Implement Index<usize> for String and &str

Hello; In a lot of languages, an elegant way exists to get a char from a String. While using Rust no elegant way exists as it is in python or others. There are probably a lot of reasons why this is not in Rust but it is very inconvenient to use:

 string.chars().nth(2)

While with Index or a get function:

 string[2]

Or:

 string.get(2)

I think the same methods and implementations as Vec should be in String and &str: get, unsafe get_unchecked, Index<usize>

If someone can explain to me why it is not already in Rust STD or make an RFC that add this possibility in STD. I hope I don't sound too dumb. Thank's for reading; ccgauche.

1 Like

This is because Rust uses Unicode, and in Unicode encodings getting n-th "character" in constant time is not possible. Some languages ignore the problem and simply give incorrect results when you ask for n-th character — you'll get n-th byte or n-th code point. Which may be a fragment of a character (e.g. in case of combining characters or complex emoji) or multiple characters (e.g. ligatures). Actually Rust is a bit guilty of that too, because Rust's char is a Unicode Scalar Value, which isn't a "character".
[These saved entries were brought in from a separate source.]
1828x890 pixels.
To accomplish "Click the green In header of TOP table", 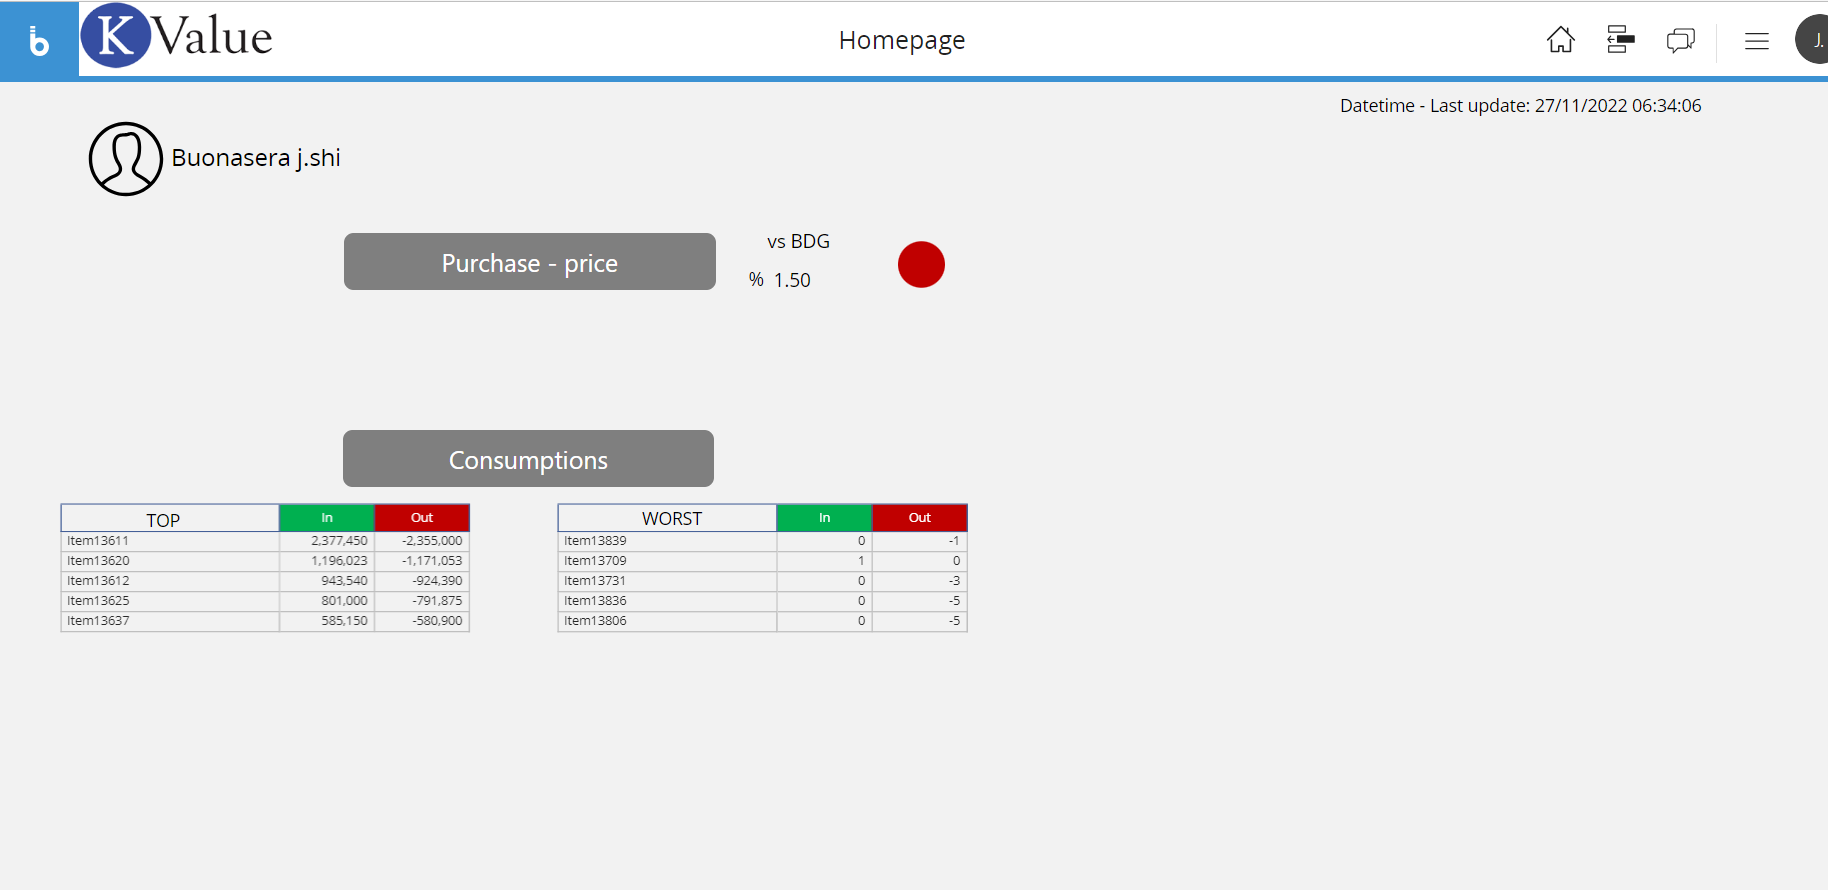I will coord(326,518).
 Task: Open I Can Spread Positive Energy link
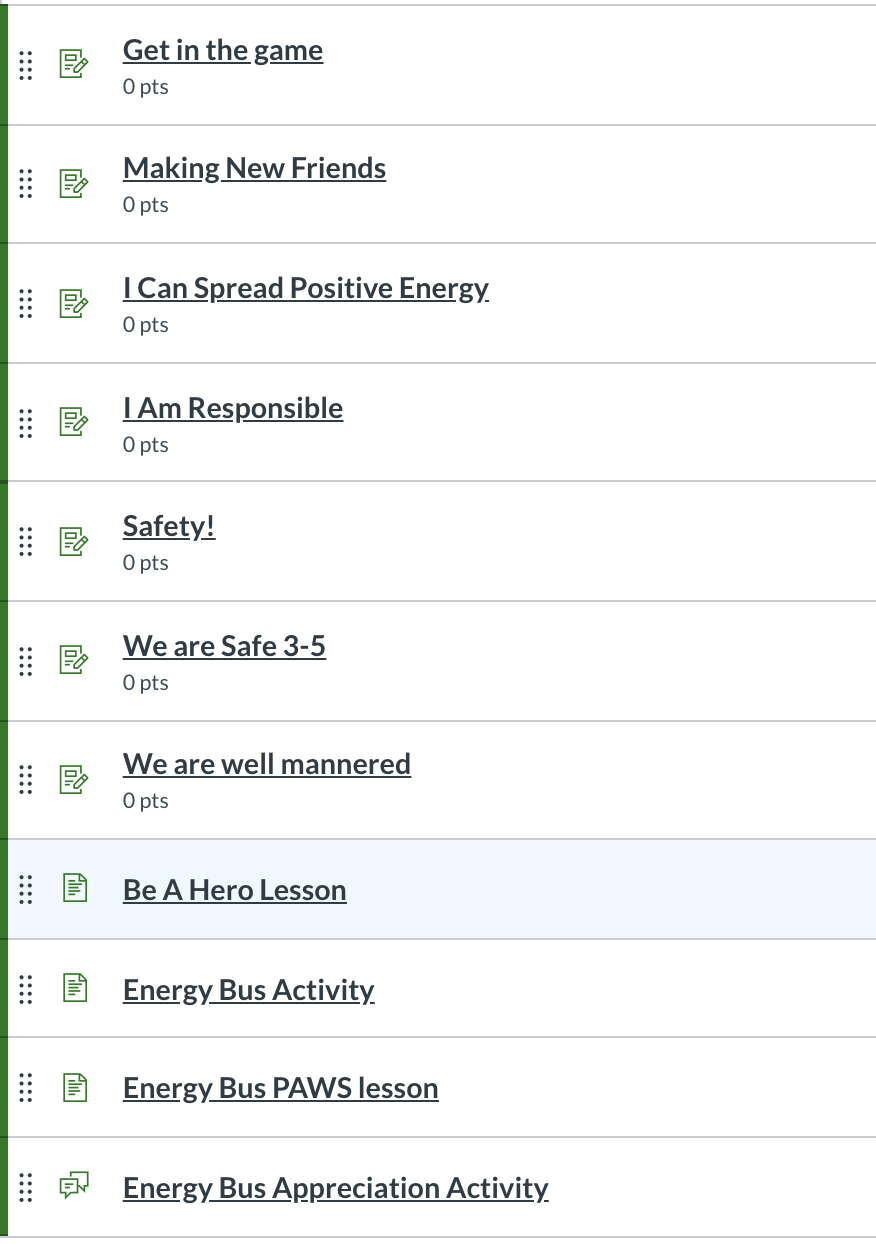pos(305,289)
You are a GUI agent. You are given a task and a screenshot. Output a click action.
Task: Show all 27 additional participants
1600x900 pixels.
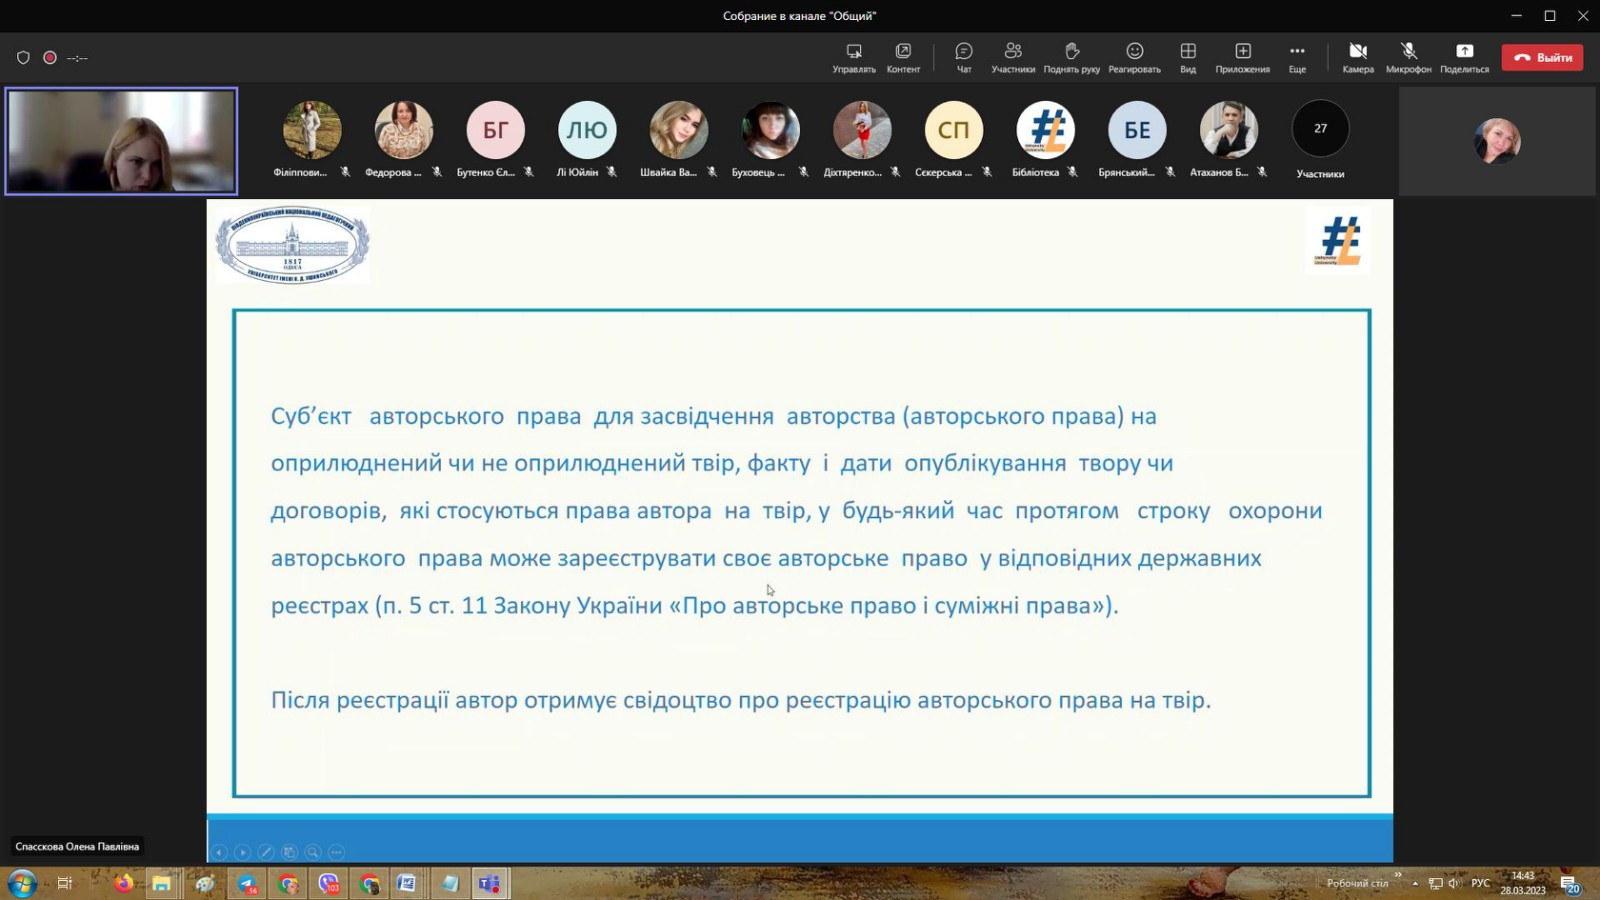click(1320, 129)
The mere definition of what is a "character" is complex and messy for some writing systems. Getting "characters" correctly requires scanning the whole string from the beginning (in both UTF-8 and UTF-16), and a fair amount of computation and lookup tables (if you want to get "grapheme cluster", which is closest to what Unicode defines as a "character").

It's not a simple and cheap operation, so the interface also isn't simple to remind you about the cost, and nudge you towards other solutions. Use .as_bytes() if you don't care about non-ASCII characters. Use iterators to iterate over all code points. Use Unicode libraries to get proper human-recognizable characters.

20 Likes

I understand this position! But currently when using as_bytes().get() or chars().nth() we encounter the same type of problem so I don't know why this is not a good idea to make that simpler even if for specials characters you will not get the correct entire character. If someone wants Unicode, he should use a specific crate, not std.

If string[2] is equivalent to string.chars().nth(2), then string[2] would use char offsets while string[2..3] would use byte offsets. Putting aside everything else, that seems like a showstopping inconsistency to me.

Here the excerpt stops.